── Source passage ──

The Essentials of Big Data Analysis

June 13th, 2012 | Job Search, Press Releases and Industry News | 2 Comments »

big data

An overview of Big Data analysis and what it can do for you!

Data is the indispensable commodity of our age. Businesses, research facilities, and government organizations all collect endless streams of data that, when correctly assessed, can mean unparalleled breakthroughs and growth. Organizations, realizing the true value of their data reservoirs, are willing to handsomely reward anyone capable of extracting refined nuggets of insight from these mounds of unrefined information. The rewards are definitely great.

For those skilled in big data analytics, the median salary is $90,000, and by the year 2018, there are expected to be 190,000 big data positions, many of which do not exist yet! So, if you are passionate about decoding hidden solutions from a treasure trove of information, you may have found your calling.

The Breakdown

The first step is to understand what it means to be working with “big data.” “Big” data refers to the vast quantity of information which we can now access, quantities that far surpass previously feasible database amounts. Less than a decade ago, a terabyte was an imposing amount of information.

Now, that same terabyte of storage is readily available on the consumer market through electronic retail chains & E-Commerce while companies regularly access and digest petabytes, exabytes, and zettabytes of information, only a sliver of which is structured.

───
── Source data ──

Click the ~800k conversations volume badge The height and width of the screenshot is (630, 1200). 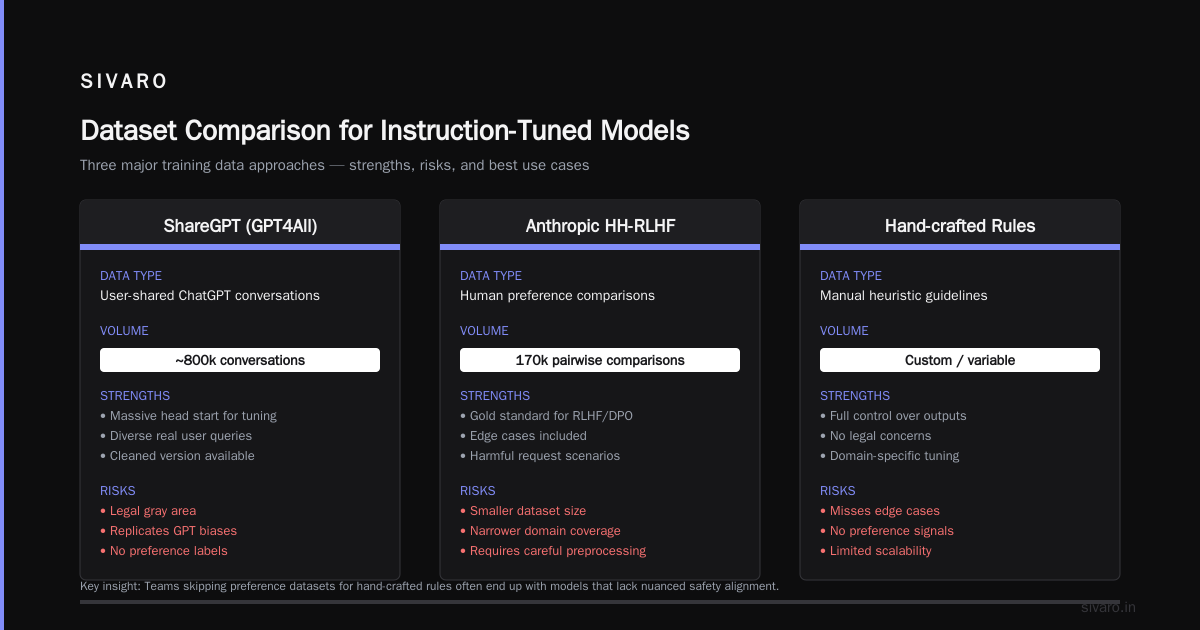click(x=240, y=360)

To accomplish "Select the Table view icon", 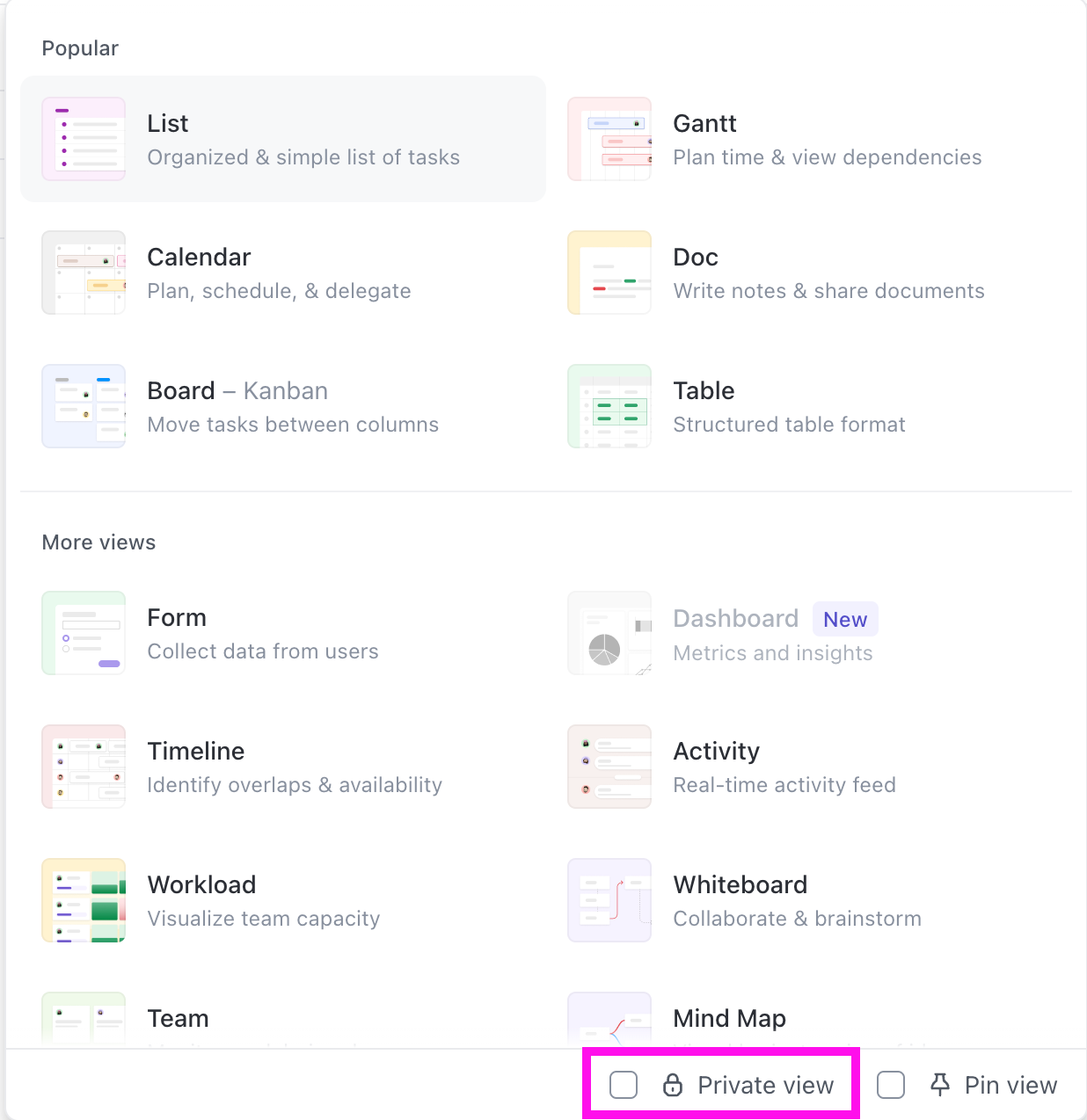I will pyautogui.click(x=609, y=406).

───

→ **Task objective**: Copy everything in the big data article from "The first step" down to "which is structured.". You won't need the listing for this.

→ **Written solution**:
The first step is to understand what it means to be working with “big data.” “Big” data refers to the vast quantity of information which we can now access, quantities that far surpass previously feasible database amounts. Less than a decade ago, a terabyte was an imposing amount of information.

Now, that same terabyte of storage is readily available on the consumer market through electronic retail chains & E-Commerce while companies regularly access and digest petabytes, exabytes, and zettabytes of information, only a sliver of which is structured.